Other stakeholders were similarly wary of CMS' next steps. Even the day before that final rule, MGMA Policy Advisor Robert Tennant (perhaps intuitively sensing what it would contain), told Healthcare IT News that, "We've raised numerous concerns about where meaningful use is going. If significant changes are not coming in the program, I think the program risks a lot. We could see, frankly, failure of the program."

In mid-September, CHIME, MGMA and more than a dozen other stakeholders joined forces to write a pointed letter to HHS Secretary Sylvia Mathews Burwell – Tavenner and National Coordinator for Health IT Karen DeSalvo, MD, were CC'd – to reiterate their serious concern that the success of meaningful use "hinges on addressing the 2015 reporting period requirements.

While the groups – which included HIMSS, the American Medical Association, the American Hospital Association and more – thought their concerns had been heard and would be acknowledged in the Aug. 29 rule, they "were surprised to learn that flexibilities meant to mitigate 2014 challenges did not also address program misalignment in 2015 and beyond."

The numbers speak for themselves, the groups argued. As of September, just 143 hospitals and 3,152 providers have been able to meet Stage 2 with 2014 Edition EHRs.

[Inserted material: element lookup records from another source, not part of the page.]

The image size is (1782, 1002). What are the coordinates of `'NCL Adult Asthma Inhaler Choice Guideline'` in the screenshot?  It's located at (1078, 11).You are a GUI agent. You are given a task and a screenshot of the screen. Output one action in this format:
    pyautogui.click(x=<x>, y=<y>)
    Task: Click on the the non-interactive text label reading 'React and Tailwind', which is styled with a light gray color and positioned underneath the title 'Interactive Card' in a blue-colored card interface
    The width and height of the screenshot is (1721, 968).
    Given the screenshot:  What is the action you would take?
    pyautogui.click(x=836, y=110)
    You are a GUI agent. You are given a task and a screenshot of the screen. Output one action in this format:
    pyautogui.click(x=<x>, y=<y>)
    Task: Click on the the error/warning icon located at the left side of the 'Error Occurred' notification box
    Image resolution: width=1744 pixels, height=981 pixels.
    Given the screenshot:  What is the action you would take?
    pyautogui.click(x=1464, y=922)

"This represents less than 4 percent of the hospitals required to be Stage 2-ready within the next 15 days," according to the letter. "And while eligible professionals have more time, they are in comparatively worse shape, with only 1.3 percent of their cohort having met the Stage 2 bar thus far."

While the stakeholders reiterated their commitment to meaningful use, they urged Secretary Burwell to "take immediate action by shortening the 2015 EHR reporting period to 90 days" – and also by adding more wiggle room with regard to Stage 2's notoriously troublesome transitions of care and view/download/transmit measures.

The very next day, a new bi-partisan bill seeking to offer providers meaningful relief was drafter on Capitol Hill. Republican North Carolina Congresswoman Renee Ellmers introduced H.R. 5481, The Flexibility in Health IT Reporting (Flex-IT) Act of 2014, on Sept. 16.

Co-sponsored with Democratic Utah Rep. Jim Matheson, the new legislation is crafted to offer providers more flexibility in showing meaningful use compliance. Specifically, according to Ellmers' office, it would remedy HHS' "short-sighted final rule" requiring 365 days of EHR reporting in 2015.

The Flex-IT Act would allow providers to report their technology upgrades in 2015 through a 90-day reporting period as opposed to a full year. It would be welcome relief for legions of providers, who say the shortened reporting window would help them better manage meaningful use's many onerous mandates.

"The meaningful use program has many important provisions that seek to usher our health care providers into the digital age," said Ellmers in a press statement. "But instead of working with doctors and hospitals, HHS is imposing rigid mandates that will cause unbearable financial burdens on the men and women who provide care to millions of Americans. Dealing with these inflexible mandates is causing doctors, nurses, and their staff to focus more on avoiding financial penalties and less on their patients."

By giving providers the option to choose any three-month quarter for the EHR reporting period in 2015 to qualify for MU, "hundreds of thousands of providers" would have a better shot of meeting Stage 2 requirements safely and effectively, she said.